Ancient Egyptian civilization under the light of foreign sites

egypt Sun, Jan. 22, 2023
Archaeological discoveries in Egypt caught the attention of international sites, and they referred to it on more than one occasion. In this report, we mention a group of the most interesting discoveries to the world.

Unveiling the secrets of the mummy of Amenhotep the First
First discovered in 1881, it was never dismantled because it was thought to be too beautiful to destroy. For more than a hundred years, Egyptologists have been desperate to get a glimpse of Amenhotep's face. This year, thanks to the use of non-invasive CT scans, they were finally able to see inside the mummy of Amenhotep.

The team, which was based at Cairo University, was amazed at how similar the mummy was to his father, Ahmose. The CT scans used allowed the team to see how Amenhotep looked alive, and not just a piece of dried meat, according to the ancient history website.

Amenhotep was originally found in a cache of mummies that were collected, rewrapped and reburied in the 21st Dynasty after tomb robbers destroyed them.
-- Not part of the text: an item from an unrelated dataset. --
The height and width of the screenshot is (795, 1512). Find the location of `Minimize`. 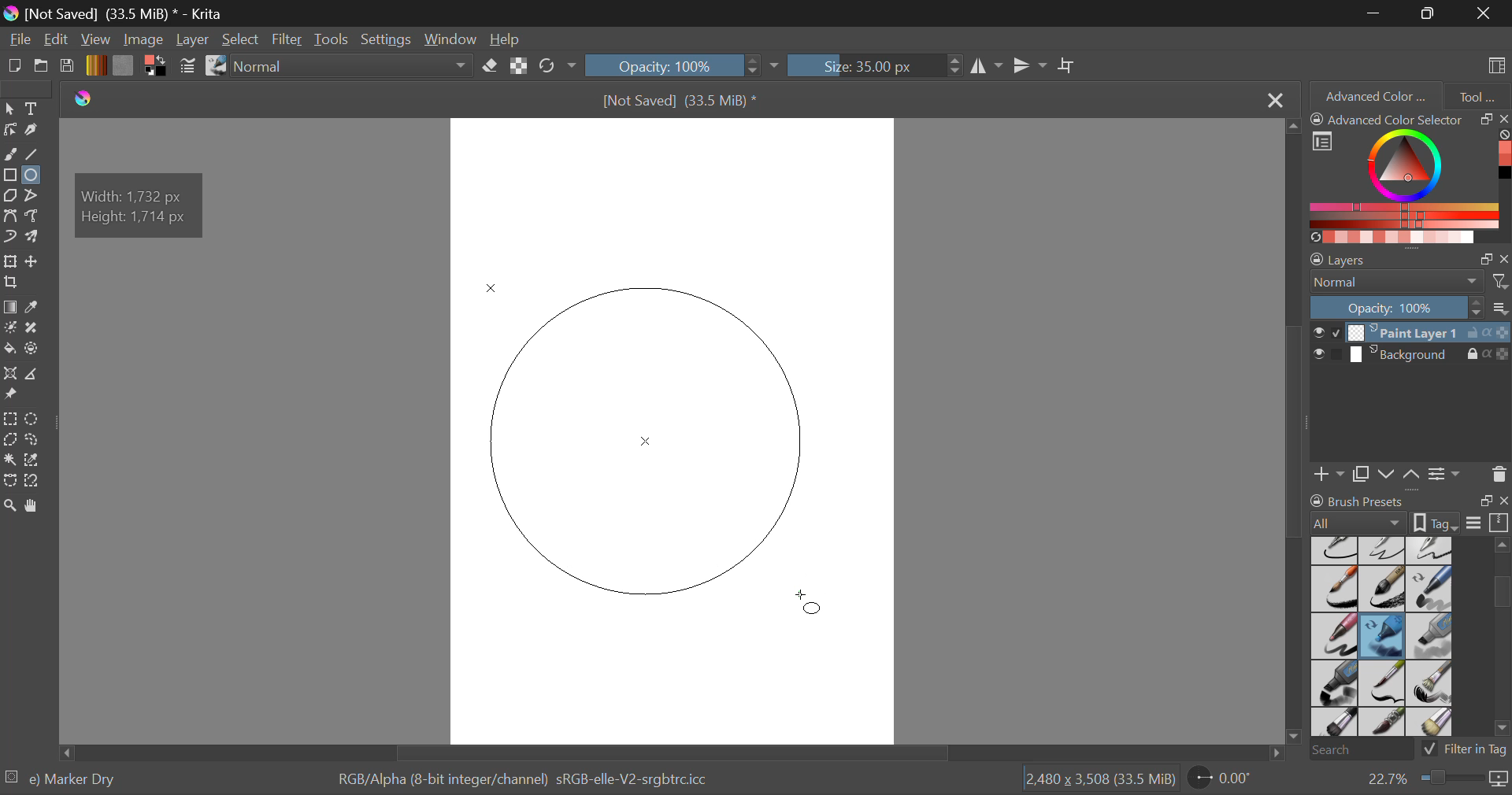

Minimize is located at coordinates (1431, 13).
The scans show the extent of the damage to Amenhotep, and how much interest the priests of the 21st Dynasty took in repairing his mummy.

Also this year were found two statues of the Sphinx of Amenhotep III in western Luxor, his neck was broken when the thieves tore off the necklace and the priests carefully re-attached his head with a band of resin-treated linen. They also repaired his broken left arm, covered a hole in his stomach, and added new golden amulets.

Discover the tomb of Queen Neith
Ancient Egypt may be one of the most widely studied periods in human history, but what many people don't realize is that we still have huge gaps in our knowledge when it comes to ancient Egypt. Ancient Egyptian civilization lasted for more than 3,000 years and there are periods Long period of time where we have voids.

In November 2022, the tomb of Queen Neith was found in the ancient necropolis of Saqqara, and a pyramid previously containing 300 sarcophagi and 100 mummies was discovered in addition to a series of interconnected tunnels, what made this discovery very exciting is that archaeologists had no idea about Neith's identity when been discovered.

They soon discovered that her name was Neith and that she was completely missing from the historical record, and as Zahi Hawass, an Egyptologist working on the site, said, "It's amazing that we can rewrite what we know about history, adding a new queen to our records."